Ese minuto que pedí al alcalde era nada más y nada menos que para despedirme de Sally.

-¿Quieres que te espere en casa?

-No te preocupes por eso, Sally. Solo voy a tardar un minuto de nada.

-Tú tómate todo el tiempo que quieras. Sé lo mucho que significa esta fiesta para ti.

-Parece mentira que el lugar que ocupaba esta fiesta cuando yo era un canijo lo haya ocupado la mujer de mi vida.

-¿Sabes? Todavía veo en ti a ese niño que esperaba Halloween con ansia y que, cuando el día llegaba, no quería que se acabase nunca.-suspiró profundamente antes de volver a fijar sus grandes y hermosos ojos en los míos- Lo que quiero decir es: disfruta al máximo de esto y despierta a ese niño que llevas dentro.

-Gracias por el consejo, Sally. Eres la persona más fantástica que he conocido en toda mi vida.

Di un respingo porque me di cuenta de que tenía un asunto pendiente con el alcalde.

-Tengo que irme. Presiento que el alcalde está punto de desesperarse, y no quiero llegar demasiado tarde.
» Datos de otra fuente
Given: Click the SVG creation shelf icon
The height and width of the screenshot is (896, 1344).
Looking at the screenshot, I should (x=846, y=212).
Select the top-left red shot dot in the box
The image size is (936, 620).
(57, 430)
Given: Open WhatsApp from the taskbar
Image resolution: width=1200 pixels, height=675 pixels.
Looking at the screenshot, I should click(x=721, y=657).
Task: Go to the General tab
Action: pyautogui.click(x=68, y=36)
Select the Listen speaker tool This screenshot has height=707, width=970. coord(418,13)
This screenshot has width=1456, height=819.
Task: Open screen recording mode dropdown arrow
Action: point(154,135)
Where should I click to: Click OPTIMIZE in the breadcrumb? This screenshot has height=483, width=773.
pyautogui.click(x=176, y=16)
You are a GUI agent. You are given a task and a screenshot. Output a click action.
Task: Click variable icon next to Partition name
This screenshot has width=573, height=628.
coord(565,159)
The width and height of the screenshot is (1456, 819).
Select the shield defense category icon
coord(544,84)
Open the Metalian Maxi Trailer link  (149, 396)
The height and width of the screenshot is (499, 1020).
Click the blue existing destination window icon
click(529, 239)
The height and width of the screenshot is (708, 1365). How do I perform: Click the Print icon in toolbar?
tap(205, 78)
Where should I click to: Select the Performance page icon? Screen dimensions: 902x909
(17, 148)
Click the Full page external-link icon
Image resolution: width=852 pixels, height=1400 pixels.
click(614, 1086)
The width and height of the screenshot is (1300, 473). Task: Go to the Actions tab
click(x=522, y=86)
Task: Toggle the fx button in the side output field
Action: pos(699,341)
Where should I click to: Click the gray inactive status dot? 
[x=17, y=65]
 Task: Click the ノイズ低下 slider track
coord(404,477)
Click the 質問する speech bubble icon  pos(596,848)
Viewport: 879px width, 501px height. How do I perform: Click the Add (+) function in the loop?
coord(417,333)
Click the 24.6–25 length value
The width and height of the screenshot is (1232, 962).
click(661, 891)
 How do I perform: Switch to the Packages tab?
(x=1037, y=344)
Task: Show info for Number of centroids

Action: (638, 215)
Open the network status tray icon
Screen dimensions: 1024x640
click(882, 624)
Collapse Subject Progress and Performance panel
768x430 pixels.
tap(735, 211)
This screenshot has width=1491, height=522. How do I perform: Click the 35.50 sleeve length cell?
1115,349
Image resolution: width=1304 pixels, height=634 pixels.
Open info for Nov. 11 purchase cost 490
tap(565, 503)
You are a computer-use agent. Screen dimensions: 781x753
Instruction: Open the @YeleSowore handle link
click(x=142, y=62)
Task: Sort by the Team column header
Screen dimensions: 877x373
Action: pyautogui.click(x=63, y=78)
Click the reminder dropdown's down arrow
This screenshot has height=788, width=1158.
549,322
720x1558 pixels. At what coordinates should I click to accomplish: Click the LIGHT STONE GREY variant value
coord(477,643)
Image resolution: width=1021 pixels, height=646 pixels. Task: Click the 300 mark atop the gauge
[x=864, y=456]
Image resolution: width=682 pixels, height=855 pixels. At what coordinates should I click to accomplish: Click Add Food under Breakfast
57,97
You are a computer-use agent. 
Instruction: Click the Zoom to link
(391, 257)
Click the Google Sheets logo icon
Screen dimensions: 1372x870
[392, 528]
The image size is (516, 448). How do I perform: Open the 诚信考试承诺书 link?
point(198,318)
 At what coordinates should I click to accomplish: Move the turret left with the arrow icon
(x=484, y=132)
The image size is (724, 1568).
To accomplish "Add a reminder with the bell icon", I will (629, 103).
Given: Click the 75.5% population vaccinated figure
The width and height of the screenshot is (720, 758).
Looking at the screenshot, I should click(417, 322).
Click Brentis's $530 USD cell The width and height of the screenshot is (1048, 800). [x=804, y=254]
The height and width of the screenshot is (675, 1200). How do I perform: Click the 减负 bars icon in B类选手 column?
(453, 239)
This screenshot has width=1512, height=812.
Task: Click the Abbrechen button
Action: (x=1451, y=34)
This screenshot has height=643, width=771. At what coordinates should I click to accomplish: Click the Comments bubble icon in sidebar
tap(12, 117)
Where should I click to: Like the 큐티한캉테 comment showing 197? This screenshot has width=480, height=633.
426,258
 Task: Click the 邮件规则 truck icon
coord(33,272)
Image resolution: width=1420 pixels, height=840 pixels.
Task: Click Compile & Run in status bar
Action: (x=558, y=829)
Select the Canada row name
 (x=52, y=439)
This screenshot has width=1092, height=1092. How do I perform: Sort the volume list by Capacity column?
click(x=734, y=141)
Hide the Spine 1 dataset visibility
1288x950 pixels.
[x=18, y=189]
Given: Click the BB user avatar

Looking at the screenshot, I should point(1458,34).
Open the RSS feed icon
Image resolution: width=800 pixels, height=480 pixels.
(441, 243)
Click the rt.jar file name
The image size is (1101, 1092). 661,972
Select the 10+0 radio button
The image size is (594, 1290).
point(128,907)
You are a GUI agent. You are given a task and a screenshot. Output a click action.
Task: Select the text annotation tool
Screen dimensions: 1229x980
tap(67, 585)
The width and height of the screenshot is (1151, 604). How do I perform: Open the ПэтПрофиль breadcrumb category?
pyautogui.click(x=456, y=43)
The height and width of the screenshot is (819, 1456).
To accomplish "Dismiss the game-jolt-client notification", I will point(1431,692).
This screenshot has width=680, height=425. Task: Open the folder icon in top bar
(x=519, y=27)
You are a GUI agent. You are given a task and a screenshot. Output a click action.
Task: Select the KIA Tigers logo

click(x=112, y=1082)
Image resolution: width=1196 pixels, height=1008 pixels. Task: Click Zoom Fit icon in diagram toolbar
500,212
-Tiemblo solo de pensarlo.

Como gesto de despedida, le di un beso en la mejilla a Sally.

-Te quiero.

-Yo también te quiero, Jack. Anda, vete antes de que el alcalde se suba por las paredes.

Me fui con una sonrisa que iba de un lado al otro de mi cara, ignorando que esa conversación y ese "te quiero" que le dediqué a Sally ocuparon los últimos instantes que pasamos juntos antes del desastre.


Con respecto a la grieta de Jack, quiero aclarar que no quería plagiar la cicatriz de Ezio, sino hacer un guiño a dicha cicatriz, queriendo darle un aire de "tipo duro" a nuestro protagonista. Muchas gracias por vuestra comprensión.